▶ **Exercise**: Look at every line of the material and count the ones holding the word "with". The answer is the number only.

* * *

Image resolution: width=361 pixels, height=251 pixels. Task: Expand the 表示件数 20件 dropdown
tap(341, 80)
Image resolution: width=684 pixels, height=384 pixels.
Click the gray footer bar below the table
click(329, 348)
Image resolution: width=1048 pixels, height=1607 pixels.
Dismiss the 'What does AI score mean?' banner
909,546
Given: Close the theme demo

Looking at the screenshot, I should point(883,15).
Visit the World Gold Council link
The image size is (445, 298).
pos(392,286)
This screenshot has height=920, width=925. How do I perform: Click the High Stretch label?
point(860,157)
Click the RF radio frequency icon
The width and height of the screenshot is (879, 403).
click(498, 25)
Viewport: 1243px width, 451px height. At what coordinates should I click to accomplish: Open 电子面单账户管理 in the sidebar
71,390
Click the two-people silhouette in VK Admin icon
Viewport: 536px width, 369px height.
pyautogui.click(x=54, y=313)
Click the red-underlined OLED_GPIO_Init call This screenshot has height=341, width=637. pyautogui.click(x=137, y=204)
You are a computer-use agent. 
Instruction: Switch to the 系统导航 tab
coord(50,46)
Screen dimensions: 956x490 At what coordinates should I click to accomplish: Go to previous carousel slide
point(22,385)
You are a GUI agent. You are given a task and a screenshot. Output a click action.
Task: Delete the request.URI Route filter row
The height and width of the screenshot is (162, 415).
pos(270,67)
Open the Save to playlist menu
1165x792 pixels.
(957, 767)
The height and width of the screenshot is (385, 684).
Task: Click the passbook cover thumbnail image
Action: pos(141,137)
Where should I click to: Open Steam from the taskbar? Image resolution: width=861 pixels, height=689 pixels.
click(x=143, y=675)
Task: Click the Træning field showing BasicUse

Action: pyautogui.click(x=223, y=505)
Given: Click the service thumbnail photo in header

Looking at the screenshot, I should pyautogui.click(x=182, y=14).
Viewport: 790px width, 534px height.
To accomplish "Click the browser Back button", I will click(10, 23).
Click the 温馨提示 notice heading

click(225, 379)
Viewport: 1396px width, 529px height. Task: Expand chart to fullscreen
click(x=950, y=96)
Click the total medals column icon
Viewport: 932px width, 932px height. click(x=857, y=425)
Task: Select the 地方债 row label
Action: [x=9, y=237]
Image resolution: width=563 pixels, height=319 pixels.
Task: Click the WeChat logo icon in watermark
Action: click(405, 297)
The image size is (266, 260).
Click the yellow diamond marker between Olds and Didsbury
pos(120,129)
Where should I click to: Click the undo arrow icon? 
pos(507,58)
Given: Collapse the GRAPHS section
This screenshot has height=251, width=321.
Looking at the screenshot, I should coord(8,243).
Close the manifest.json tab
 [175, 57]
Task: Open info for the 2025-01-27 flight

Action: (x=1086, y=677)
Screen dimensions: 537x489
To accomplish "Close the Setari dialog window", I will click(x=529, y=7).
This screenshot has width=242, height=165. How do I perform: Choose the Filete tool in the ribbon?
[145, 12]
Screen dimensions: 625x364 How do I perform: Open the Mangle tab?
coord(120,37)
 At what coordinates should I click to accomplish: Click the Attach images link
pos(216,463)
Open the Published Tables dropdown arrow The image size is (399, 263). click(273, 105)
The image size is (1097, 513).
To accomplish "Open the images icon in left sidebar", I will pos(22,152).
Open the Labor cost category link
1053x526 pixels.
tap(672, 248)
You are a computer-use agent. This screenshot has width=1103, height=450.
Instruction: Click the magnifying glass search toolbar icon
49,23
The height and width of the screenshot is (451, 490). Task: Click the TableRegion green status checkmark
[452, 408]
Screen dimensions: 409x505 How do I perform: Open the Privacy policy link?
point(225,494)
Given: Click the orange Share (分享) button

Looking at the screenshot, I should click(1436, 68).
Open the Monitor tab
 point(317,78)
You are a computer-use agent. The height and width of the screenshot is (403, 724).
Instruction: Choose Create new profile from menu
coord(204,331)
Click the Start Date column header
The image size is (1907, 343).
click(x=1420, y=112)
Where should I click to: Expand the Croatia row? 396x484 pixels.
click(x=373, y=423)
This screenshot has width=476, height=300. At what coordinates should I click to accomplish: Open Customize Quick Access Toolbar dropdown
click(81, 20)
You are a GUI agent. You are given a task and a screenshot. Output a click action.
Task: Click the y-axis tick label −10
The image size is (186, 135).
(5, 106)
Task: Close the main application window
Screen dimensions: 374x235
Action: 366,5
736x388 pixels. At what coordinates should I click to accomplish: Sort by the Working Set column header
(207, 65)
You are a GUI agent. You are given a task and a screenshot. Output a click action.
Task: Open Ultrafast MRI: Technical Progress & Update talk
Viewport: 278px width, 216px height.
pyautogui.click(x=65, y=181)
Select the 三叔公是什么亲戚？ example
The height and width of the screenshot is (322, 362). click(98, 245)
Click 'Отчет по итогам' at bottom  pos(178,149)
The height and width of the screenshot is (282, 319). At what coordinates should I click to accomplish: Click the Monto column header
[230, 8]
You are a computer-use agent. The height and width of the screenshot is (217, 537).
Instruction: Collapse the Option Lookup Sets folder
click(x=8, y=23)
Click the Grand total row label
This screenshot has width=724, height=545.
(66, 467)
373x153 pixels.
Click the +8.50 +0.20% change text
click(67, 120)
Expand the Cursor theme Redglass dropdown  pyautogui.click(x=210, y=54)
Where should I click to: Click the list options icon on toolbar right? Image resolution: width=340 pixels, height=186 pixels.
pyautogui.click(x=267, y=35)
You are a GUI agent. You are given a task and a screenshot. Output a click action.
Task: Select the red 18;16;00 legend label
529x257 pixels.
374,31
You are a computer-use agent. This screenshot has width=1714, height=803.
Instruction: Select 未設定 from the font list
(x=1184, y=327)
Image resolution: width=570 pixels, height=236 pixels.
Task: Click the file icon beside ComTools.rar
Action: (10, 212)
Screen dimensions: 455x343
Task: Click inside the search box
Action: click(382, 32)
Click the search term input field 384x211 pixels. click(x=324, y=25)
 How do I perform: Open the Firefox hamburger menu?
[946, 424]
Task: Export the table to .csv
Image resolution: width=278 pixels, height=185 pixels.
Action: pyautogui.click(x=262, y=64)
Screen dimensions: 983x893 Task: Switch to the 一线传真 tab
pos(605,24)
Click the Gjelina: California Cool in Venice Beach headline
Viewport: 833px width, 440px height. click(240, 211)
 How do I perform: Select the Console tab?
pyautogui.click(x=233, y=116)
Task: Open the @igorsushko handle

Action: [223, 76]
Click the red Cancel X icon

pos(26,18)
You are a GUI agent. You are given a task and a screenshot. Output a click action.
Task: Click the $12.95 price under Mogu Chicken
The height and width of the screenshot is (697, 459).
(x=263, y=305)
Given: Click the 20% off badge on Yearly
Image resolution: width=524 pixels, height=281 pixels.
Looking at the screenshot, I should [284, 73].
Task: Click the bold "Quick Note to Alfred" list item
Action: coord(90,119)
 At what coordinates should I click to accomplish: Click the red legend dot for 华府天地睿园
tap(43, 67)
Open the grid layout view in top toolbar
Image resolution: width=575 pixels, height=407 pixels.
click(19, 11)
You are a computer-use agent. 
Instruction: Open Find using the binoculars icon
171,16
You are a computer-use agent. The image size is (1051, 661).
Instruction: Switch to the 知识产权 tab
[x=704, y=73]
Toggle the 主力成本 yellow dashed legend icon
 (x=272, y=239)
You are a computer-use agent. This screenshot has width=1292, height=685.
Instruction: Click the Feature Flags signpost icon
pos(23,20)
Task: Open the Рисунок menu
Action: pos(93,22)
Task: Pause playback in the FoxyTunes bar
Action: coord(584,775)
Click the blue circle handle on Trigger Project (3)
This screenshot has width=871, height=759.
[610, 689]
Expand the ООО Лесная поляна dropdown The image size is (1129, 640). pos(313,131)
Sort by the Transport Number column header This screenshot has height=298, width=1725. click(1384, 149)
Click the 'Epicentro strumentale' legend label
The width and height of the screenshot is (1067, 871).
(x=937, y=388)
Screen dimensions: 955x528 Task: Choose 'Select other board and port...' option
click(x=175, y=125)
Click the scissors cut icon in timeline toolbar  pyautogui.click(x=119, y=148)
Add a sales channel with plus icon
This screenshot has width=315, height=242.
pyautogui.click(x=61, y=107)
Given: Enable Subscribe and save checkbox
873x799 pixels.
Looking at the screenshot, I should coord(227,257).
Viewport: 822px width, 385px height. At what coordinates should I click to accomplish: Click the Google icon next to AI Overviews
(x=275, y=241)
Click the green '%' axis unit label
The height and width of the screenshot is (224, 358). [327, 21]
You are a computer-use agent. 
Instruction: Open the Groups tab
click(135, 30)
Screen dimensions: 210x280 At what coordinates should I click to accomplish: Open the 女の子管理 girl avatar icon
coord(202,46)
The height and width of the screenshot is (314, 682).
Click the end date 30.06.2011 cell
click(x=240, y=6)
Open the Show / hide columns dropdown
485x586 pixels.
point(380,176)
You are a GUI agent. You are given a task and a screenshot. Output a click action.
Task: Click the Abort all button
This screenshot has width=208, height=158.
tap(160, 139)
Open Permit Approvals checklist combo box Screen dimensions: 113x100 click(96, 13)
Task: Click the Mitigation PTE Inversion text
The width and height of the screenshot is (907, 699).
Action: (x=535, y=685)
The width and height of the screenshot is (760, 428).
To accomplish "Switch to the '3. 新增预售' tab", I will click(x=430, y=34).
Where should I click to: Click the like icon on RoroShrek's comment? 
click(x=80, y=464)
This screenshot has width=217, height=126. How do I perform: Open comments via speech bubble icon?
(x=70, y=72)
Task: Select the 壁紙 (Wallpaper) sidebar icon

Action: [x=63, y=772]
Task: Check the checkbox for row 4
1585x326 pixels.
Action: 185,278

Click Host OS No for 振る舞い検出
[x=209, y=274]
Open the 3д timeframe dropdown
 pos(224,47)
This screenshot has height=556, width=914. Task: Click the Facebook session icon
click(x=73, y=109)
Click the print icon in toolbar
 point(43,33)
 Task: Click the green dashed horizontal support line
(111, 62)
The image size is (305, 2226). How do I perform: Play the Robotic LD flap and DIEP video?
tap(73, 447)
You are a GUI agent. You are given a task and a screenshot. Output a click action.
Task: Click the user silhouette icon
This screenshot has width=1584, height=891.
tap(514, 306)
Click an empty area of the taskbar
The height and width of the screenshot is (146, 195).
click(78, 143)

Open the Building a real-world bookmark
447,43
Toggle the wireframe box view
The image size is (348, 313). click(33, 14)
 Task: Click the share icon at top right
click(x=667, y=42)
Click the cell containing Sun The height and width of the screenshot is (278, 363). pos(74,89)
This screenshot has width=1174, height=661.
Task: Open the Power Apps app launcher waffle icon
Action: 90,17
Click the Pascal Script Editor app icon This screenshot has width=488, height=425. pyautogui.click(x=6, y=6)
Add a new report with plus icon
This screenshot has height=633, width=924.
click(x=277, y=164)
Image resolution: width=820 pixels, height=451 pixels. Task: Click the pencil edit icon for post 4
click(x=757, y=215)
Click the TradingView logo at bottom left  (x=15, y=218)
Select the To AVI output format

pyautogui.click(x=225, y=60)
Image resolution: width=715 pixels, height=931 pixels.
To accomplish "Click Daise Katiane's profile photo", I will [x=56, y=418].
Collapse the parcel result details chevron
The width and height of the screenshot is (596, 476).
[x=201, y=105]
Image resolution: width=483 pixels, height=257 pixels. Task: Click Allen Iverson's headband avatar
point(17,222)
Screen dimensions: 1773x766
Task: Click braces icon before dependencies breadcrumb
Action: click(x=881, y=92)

* * *

▶ **Output below**: 2